Afternoon News Brief - Abortions rates down for Wisconsin doctors
Wisconsin doctors performed almost seven and a half percent fewer abortions last year. State officials said today that almost 7250 women had their infants aborted in 2011. That's down from 7825 the previous year. It was the seventh time in eight years that Wisconsin's abortion rate had gone down. The only exception was in 2009. 6.3 of every 1000 Wisconsin women had abortions last year. That's down from 6.8 in 2010 and it's only about half the national rate of 16 abortions per 1000 women as of 2008. Barbara Lyons of Wisconsin Right to Life praised the reduction. She said it means that hundreds of babies are saved, and their mothers are quote, "protected from a lifetime of emotional pain." The right to life group notes that Wisconsin abortions have fallen by 58% since 1987, the first year that doctors were required to report their abortion procedures to the state.
The state and the University of Wisconsin system increased the hiring of outside contractors by 17 percent in the last fiscal year. The Department of Administration released a report earlier today showing those entities spent nearly $490 million dollars on outside contracting. That report was actually due eight months ago. It shows state agencies spent 26 percent more on outside contractors than the year before. At the same time, hiring at UW was down by two percent during the period.

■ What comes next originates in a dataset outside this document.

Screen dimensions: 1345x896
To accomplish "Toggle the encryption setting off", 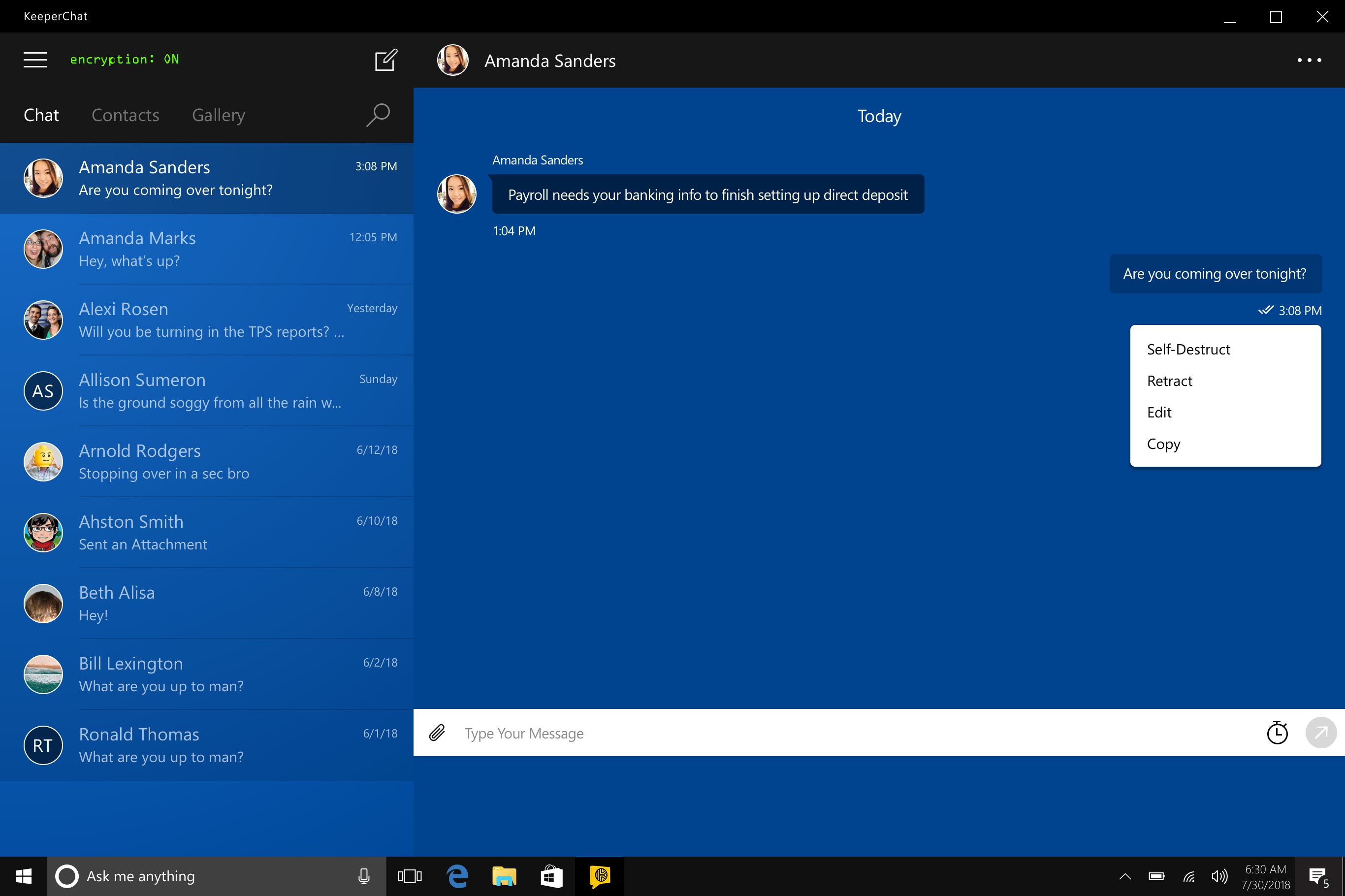I will tap(125, 60).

The U.S. Department of Education has approved Wisconsin's reform plan for public schools, meaning the state is getting the waivers it requested from the No Child Left Behind Act. The Wisconsin plan will focus on improving academic standard, instructional practices and assessments. It will also change the way school progress is measured and reported. Those reforms have been under development for more than a year. The next step is to put them into action.

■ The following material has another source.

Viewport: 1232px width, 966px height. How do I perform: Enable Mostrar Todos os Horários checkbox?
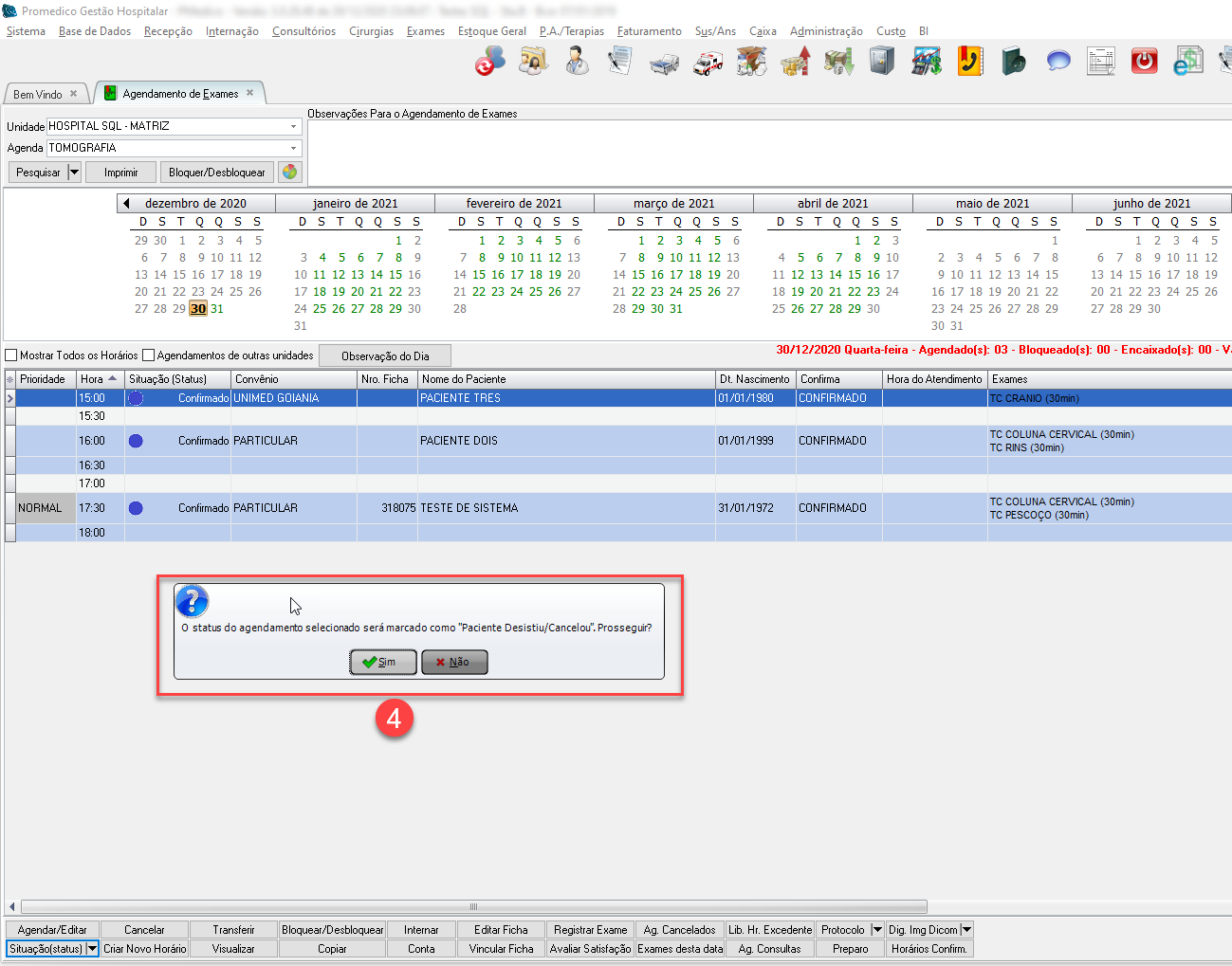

A spokesperson for Republican state Senator Van Wanggaard says his boss is reviewing evidence of voting irregularities. Democrats had questioned why Wanggaard was keeping such a low profile after a recount showed he still lost his recall election to challenger John Lehman. Democrats are calling on Wanggaard to concede his defeat. Democratic Senate leader Mark Miller says Republican passed legislation has made it harder for election clerks to administer the vote. Now, Miller says it looks like the GOP is challenging results based on human error which they caused.

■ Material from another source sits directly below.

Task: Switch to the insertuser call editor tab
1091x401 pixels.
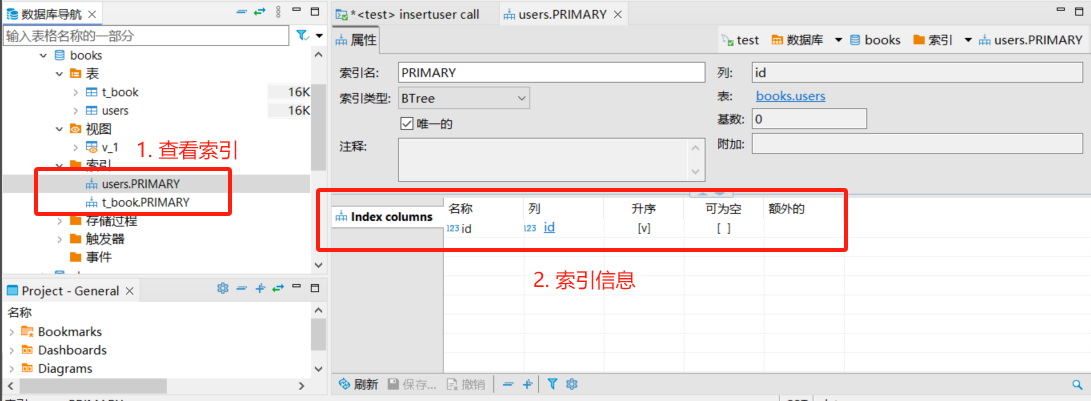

A federal appeals court says a Milwaukee man should not have been convicted of illegally possessing a gun as a convicted felon, just because he lived with his parents who owned guns. The Seventh Circuit Court of Appeals in Chicago has reversed Cory Griffin's conviction for illegal gun possession. He was released from prison in 2008 and started a period of extended supervision at his parent's home. A week later, SWAT team officers were looking for Griffin's brother - and they found hunting weapons and bullets owned by his father and his hunting partners. Griffin was later charged with possessing those weapons himself, and a jury found him guilty. But the federal appeals' judges said that to prove possession, the government must prove that a defendant had sole control over the area where the guns were found or else prove that he had a "substantial connection" to the weapons. And in this case, the judges said prosecutors did not offer enough proof.